Lemon joined CNN after serving as a co-anchor for the 5 p.m. newscast for NBC5 News in Chicago. He joined the station in August 2003 as an anchor and reporter after working in New York as a correspondent for NBC News, The Today Show and NBC Nightly News. In addition to his reporting in New York, Lemon worked as an anchor on Weekend Today and on MSNBC. While at NBC, Lemon covered the explosion of Space Shuttle Columbia, SARS in Canada and numerous other stories of national and global importance.
In addition to NBC5 and NBC News, Lemon has served as a weekend anchor and general assignment reporter for WCAU-TV, an NBC affiliate in Philadelphia, an anchor and investigative reporter for KTVI-TV in St. Louis and an anchor for WBRC-TV in Birmingham. He began his career at WNYW in New York City as a news assistant while still in college.

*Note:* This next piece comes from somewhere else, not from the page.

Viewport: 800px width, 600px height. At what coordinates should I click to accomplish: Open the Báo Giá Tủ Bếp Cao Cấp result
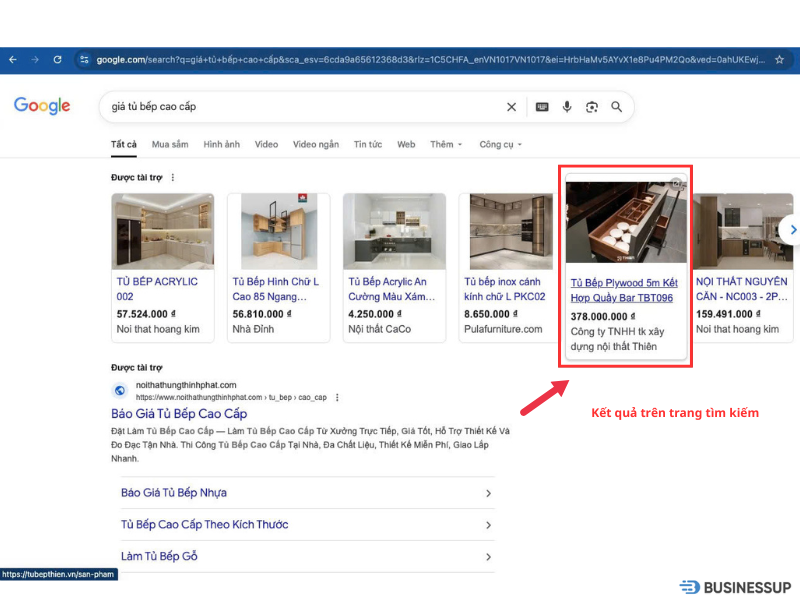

In 2009, Ebony named him as one of the Ebony Power 150: the most influential Blacks in America. He has won an Edward R. Murrow award for his coverage of the capture of the Washington, D.C. snipers. He won an Emmy for a special report on real estate in Chicagoland and various other awards for his reporting on the AIDS epidemic in Africa and Hurricane Katrina. In 2006, he won three more local Emmys for his reporting in Africa and a business feature about Craigslist, an online community.
Lemon serves as an adjunct professor at Brooklyn College, teaching and participating in curriculum designed around new media. He earned a degree in broadcast journalism from Brooklyn College and also attended Louisiana State University.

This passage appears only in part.